FIG. 3 shows a perspective view of the rear of the first door 7A.
Foamed insulating material 33 is filled between an outer plate 31
and an inner plate 32 of the first door 7A (the same as the second
door 7B up to this point) and a pair of projecting walls 34A and
34B is formed on both sides of the inner plate 32. A gasket 12 in
which a magnet is inserted is fitted to the fringe of the inner
plate 32.
FIG. 5 is a horizontal sectional view of an opening of the
refrigerator 1. The gasket 12 is fitted to the second door 7B as
well and adheres by magnetic power to the front edge of the outer
box 2 of the opening 5A of the insulated box 5 to seal the
refrigerator inside 13 when the first and second doors 7A and 7B
are closed. Plural pairs of ribs 35 are projectingly formed on the
facing inner surfaces of the projecting walls 34A and 34B and
plural storage pockets 36 are supported by these ribs 35.
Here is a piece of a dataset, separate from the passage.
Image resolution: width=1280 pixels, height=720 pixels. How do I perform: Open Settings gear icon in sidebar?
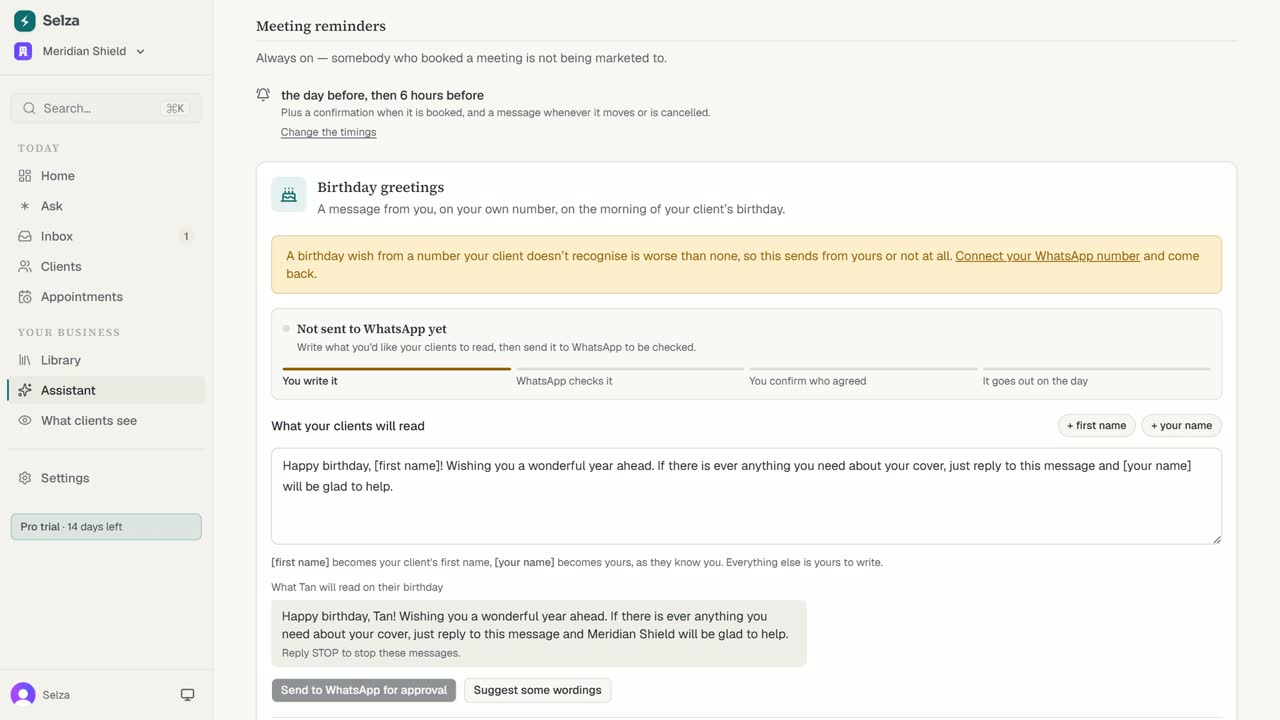tap(25, 478)
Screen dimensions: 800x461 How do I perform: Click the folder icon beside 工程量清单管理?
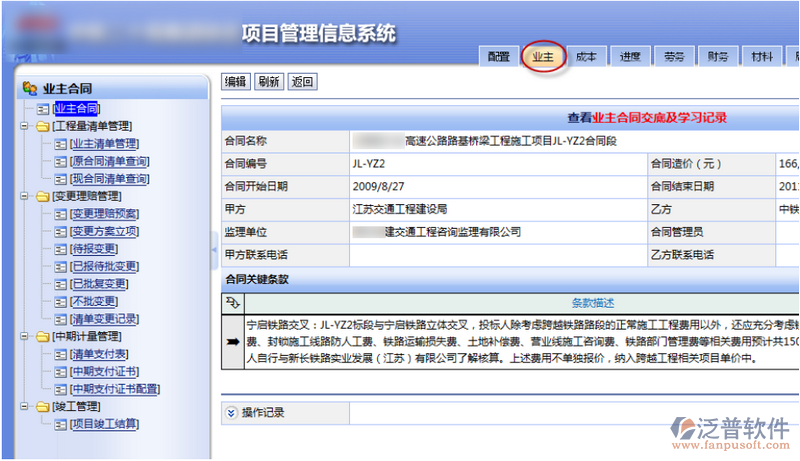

Mounted on the outside of the projecting wall 34B which is situated
on the inside of a gasket 12A located on the non-supporting side of
the rear of the first door 7A is a housing part 14 which is of an
approximately channel shape in section and open in the direction of
the gasket 12 and upward and downward. The housing part 14 has a
dimension a little shorter than the distance between the upper and
lower guide members 30 and 30 and extends upward and downward, and
as illustrated in FIG. 6, a permanent magnet 15 is buried in the
inside surface of the side wall on the side of the projecting wall
34B. Fitted to the inside surface at the open end of the housing
part 14 on the side of the first door 7A is a plate 16 of a hinge
member 19 which is composed of plates 16 and 17 and a thin wall
part 18 between these plates and made of polypropylene resin, and
fitted to the another plate 17 is a partition 20 having an
approximately rectangular shape in section. The partition 20 has a
length roughly extending to the upper and lower edges of the
opening 5A and extends upward and downward with a dimension a
little shorter than the distance between the upper and lower guide
grooves 11 and 11 of the guide members 30 and 30. The front of the
partition 20 is flat and a steel plate 21 is provided, and the rear
corners are curved as shown in FIG. 3. The partition 20 is
pivotally movable on the hinge members 19 to the housing part 14,
and as shown in FIG. 6, it is freely housed in and removed from the
housing part 14. However, the upper and lower ends of the partition
20 protrude from the housing part 14 because of their dimensions,
which forms engaging parts 20A. A magnetic plate 22 (for example,
steel plate) is buried in the rear of the partition 20. With this
arrangement, when the partition 20 is housed in the housing part
14, the magnetic plate 22 is attracted by the permanent magnet 15
so that the partition 20 is not easily removed from the housing
part 14. A semicircular concave 23 is formed at each end of the
engaging parts 20A.
Next, the movement will be described. When the first door 7A is
open (the second door 7B may be either open or close at this time),
the partition 20 is housed in the housing part 14 as illustrated in
FIG. 3. Strictly speaking, the partition 20 except the engaging
parts 20A is housed at this time. In this condition, even if a
user's hand, for example, touches the housing part 14 or the
partition 20 by mistake, since the partition 20 is held by the
housing part 14, there is no risk of rotation. Furthermore, since
the partition 20 and the housing part 14 are situated utilizing the
space on the side of the pockets 36, the space in the refrigerator
inside 13 is not narrowed extremely and the partition 20 and the
housing part 14 do not so get in the way when the goods are taken
in and out.
When the first door 7A is started to be closed, soon the engaging
parts 20A of the partition 20 enter the guide grooves 11 from the
inlet of the guide grooves 11 on the side of the first door 7A and
then the corners come in contact with the curved surface 10A of the
jetties 10 and are rotated, being guided by the curved surface 10A.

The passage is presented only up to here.